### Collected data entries
---
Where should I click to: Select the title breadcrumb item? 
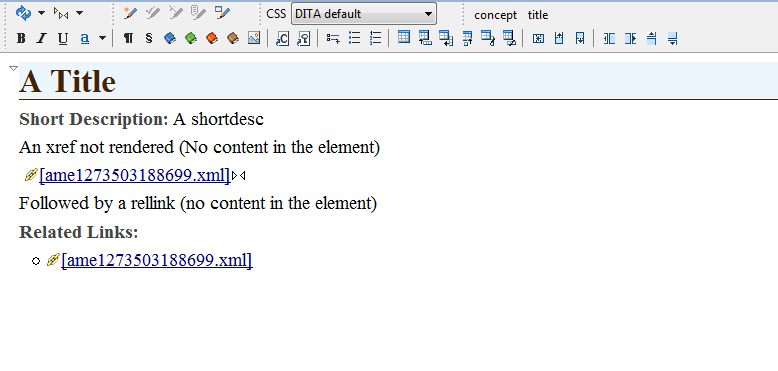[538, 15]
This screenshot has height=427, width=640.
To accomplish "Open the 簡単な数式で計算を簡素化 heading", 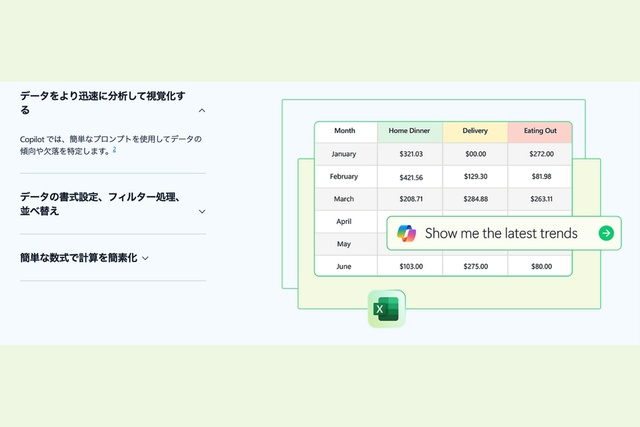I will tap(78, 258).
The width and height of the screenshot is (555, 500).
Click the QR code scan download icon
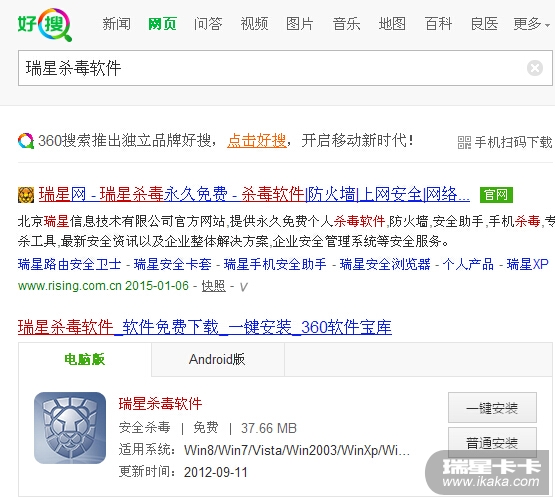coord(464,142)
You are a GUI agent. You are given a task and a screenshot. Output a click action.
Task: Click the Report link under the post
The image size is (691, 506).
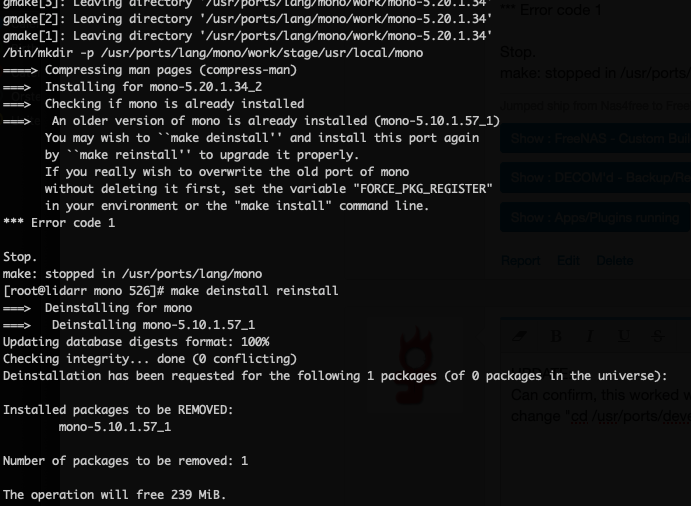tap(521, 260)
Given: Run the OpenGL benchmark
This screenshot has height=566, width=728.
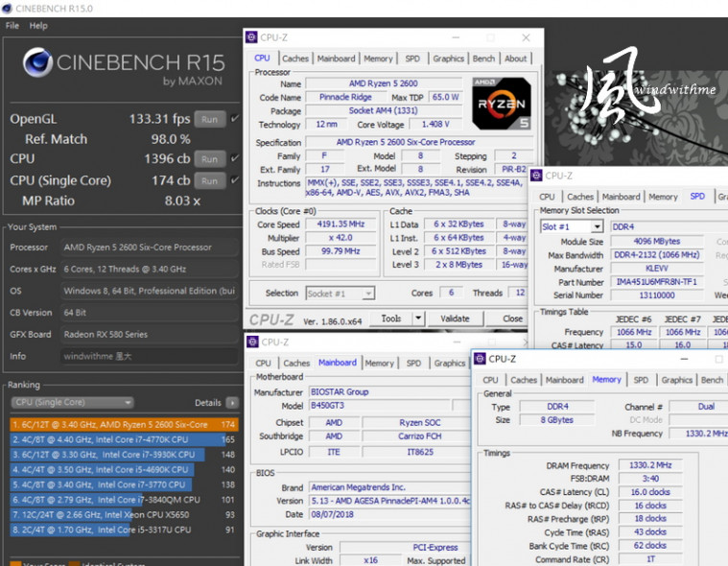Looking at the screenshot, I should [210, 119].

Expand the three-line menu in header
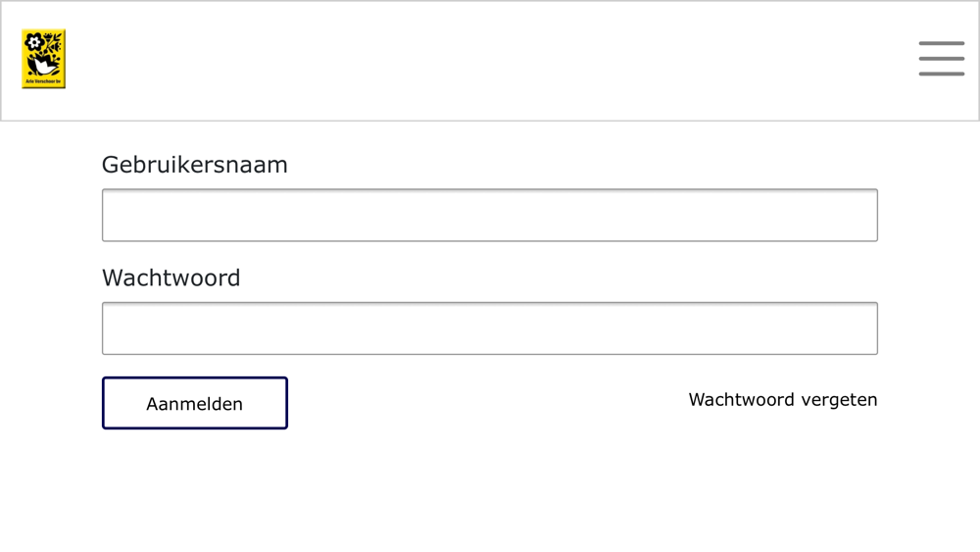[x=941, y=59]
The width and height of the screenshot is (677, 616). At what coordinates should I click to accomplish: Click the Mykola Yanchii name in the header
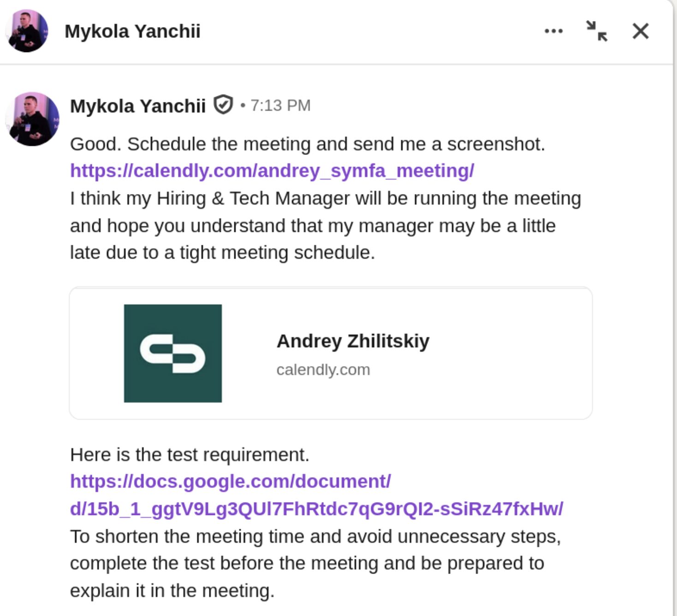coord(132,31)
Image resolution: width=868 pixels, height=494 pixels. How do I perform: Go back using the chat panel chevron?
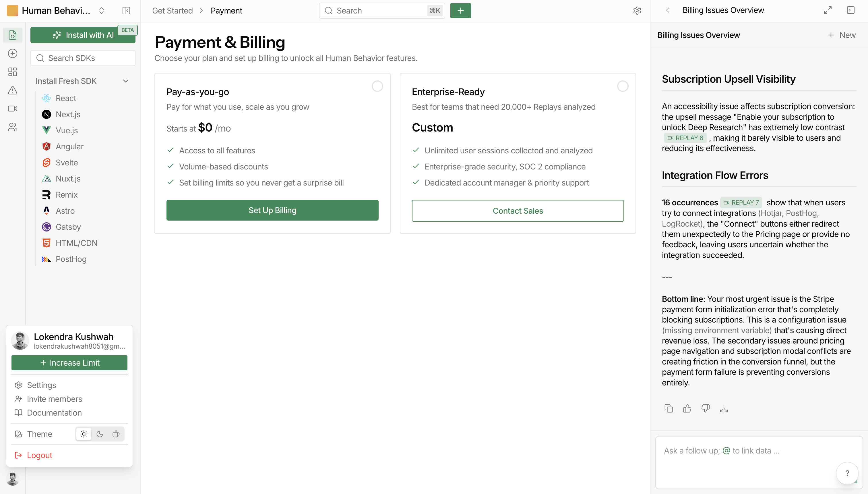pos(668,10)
---
Output exactly the lines from the one containing "You are a GUI" through the last line of the records above, both included, and leave out the pictures.

You are a GUI agent. You are given a task and a screenshot. Output a click action.
Task: Click the Report link under the post
The image size is (691, 506).
tap(521, 260)
Given: Run the OpenGL benchmark
This screenshot has height=566, width=728.
Looking at the screenshot, I should [210, 119].

Expand the three-line menu in header
[x=941, y=59]
The width and height of the screenshot is (677, 616). At what coordinates should I click to accomplish: Click the Mykola Yanchii name in the header
coord(132,31)
Image resolution: width=868 pixels, height=494 pixels. How do I perform: Go back using the chat panel chevron?
pos(668,10)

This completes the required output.